[[ Dataset excerpts open ]]

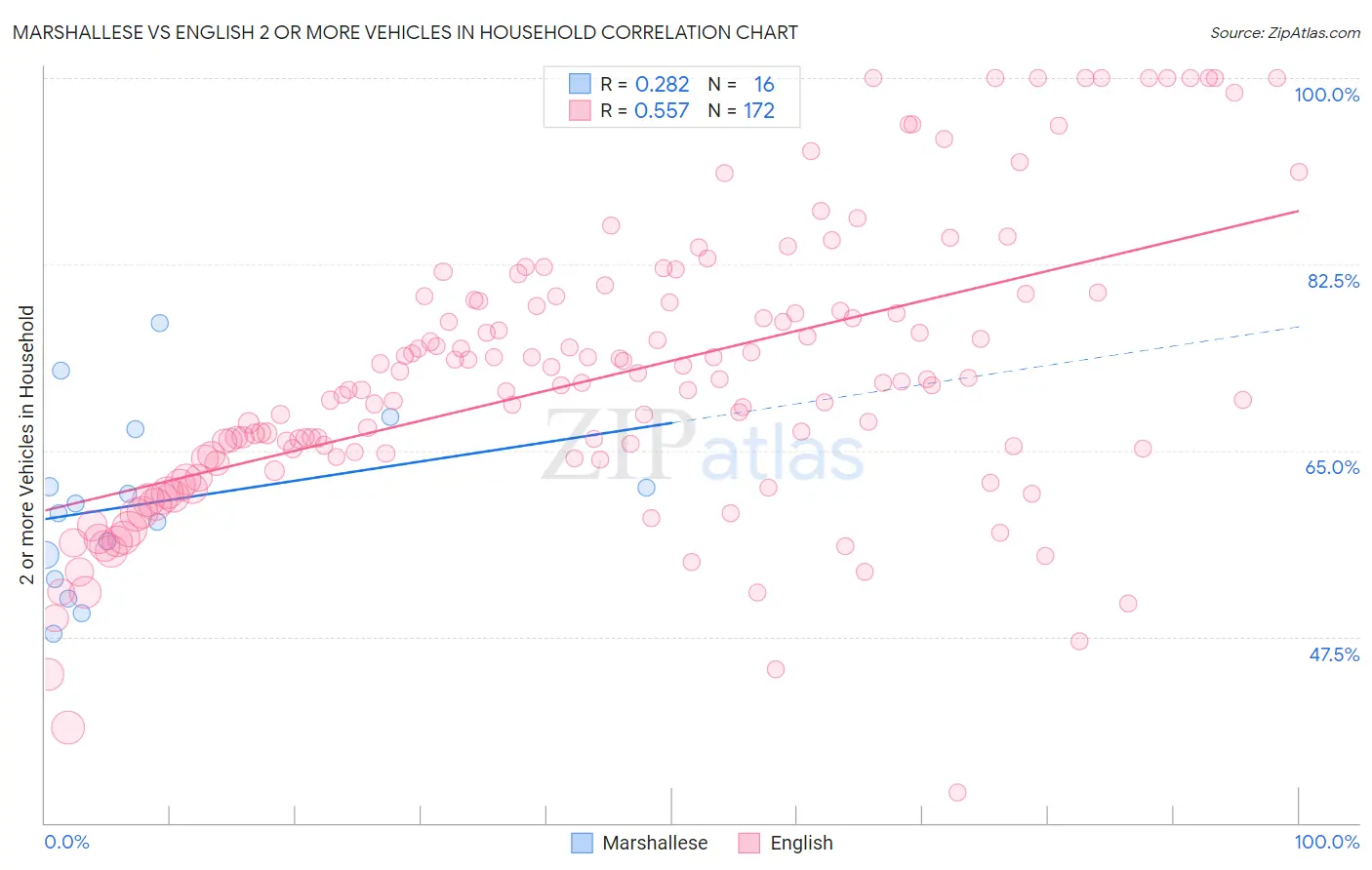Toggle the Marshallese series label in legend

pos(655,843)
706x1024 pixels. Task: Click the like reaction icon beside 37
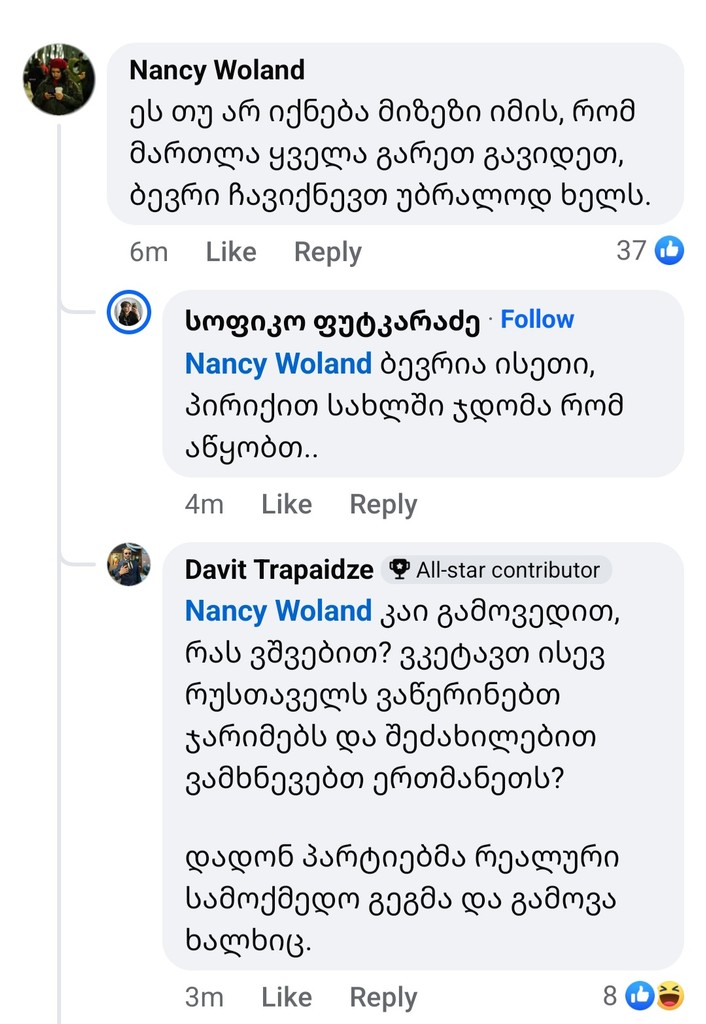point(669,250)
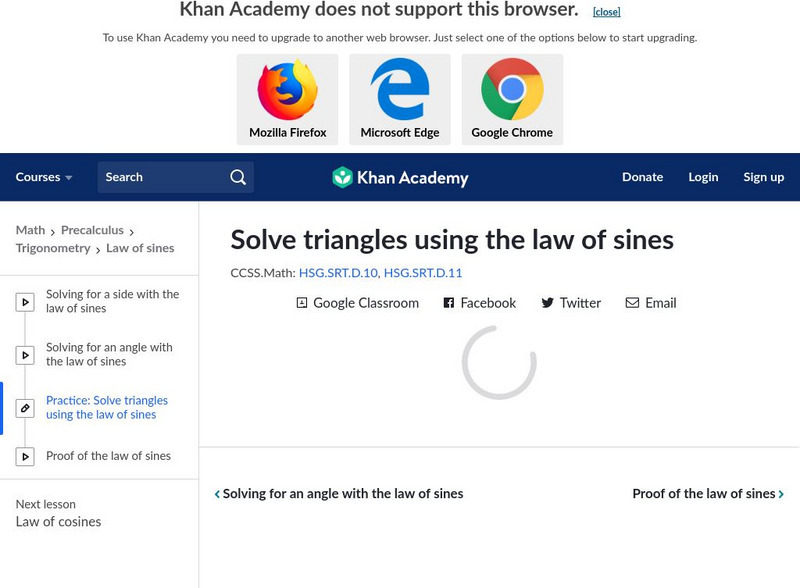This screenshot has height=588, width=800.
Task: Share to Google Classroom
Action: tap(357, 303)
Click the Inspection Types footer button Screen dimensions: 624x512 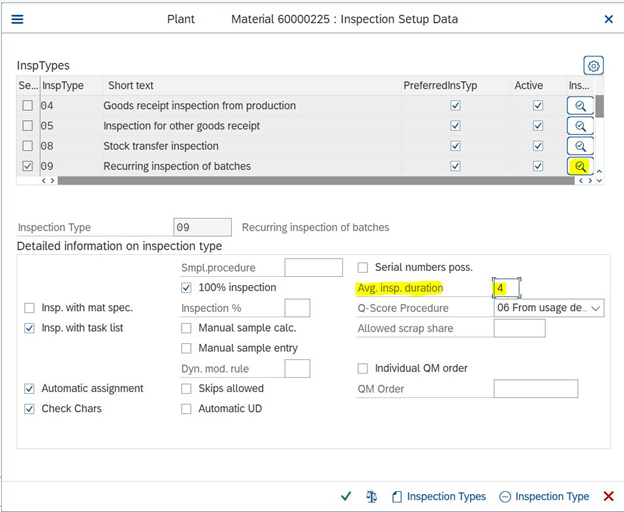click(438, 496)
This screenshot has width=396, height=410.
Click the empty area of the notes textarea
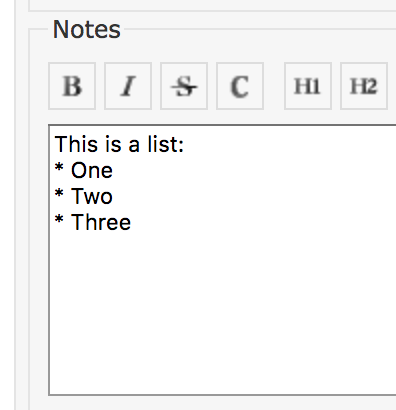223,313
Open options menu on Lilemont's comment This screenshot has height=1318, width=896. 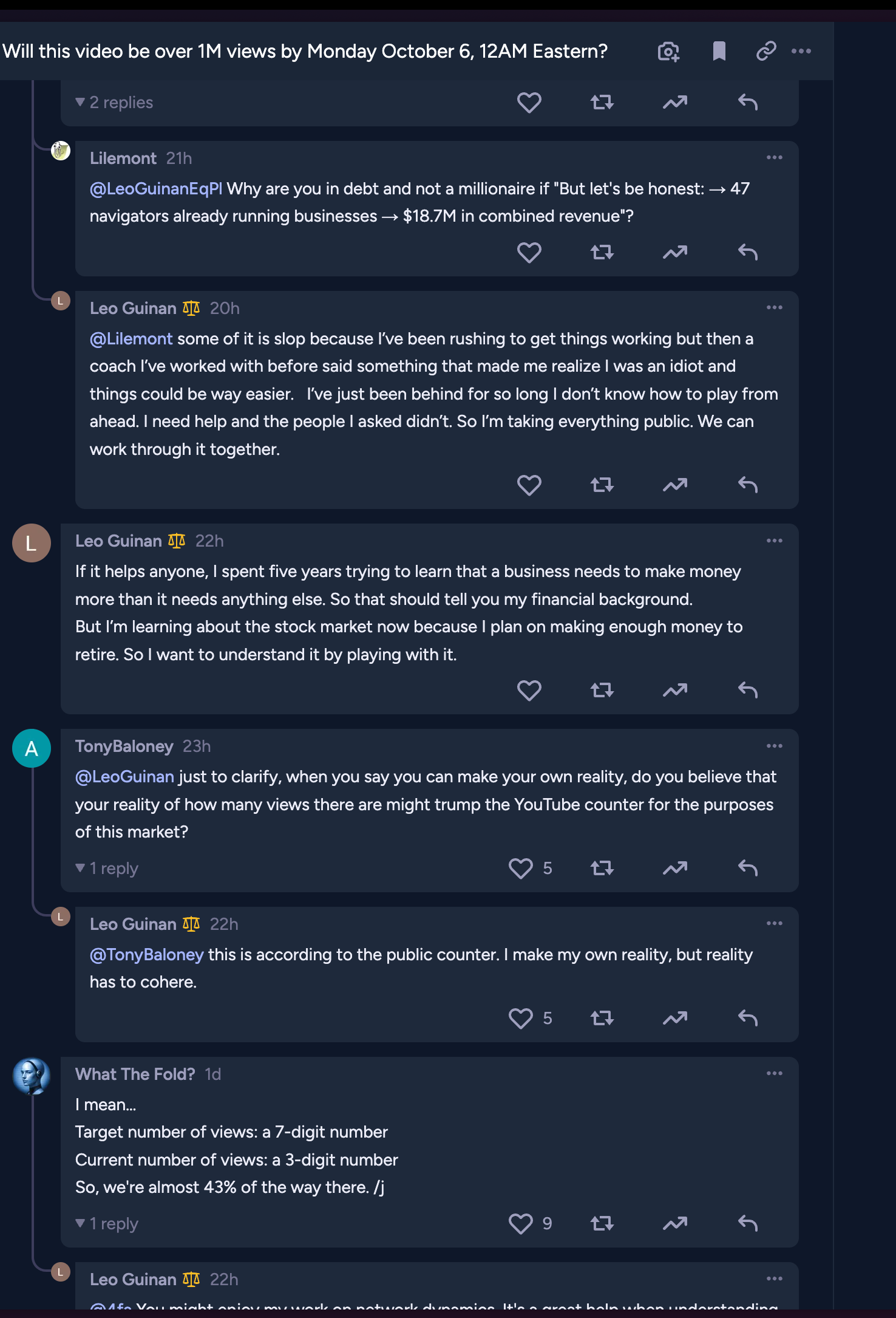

[[ Dataset excerpts closed ]]

■ What this task involves ■
Transcribe exactly the lines above, running from the one that contains "This screenshot has width=396, height=410." through the final line of the listing, and skip every picture.

■ Result below ■
This screenshot has width=396, height=410.
Click the empty area of the notes textarea
223,313
Open options menu on Lilemont's comment This screenshot has height=1318, width=896. 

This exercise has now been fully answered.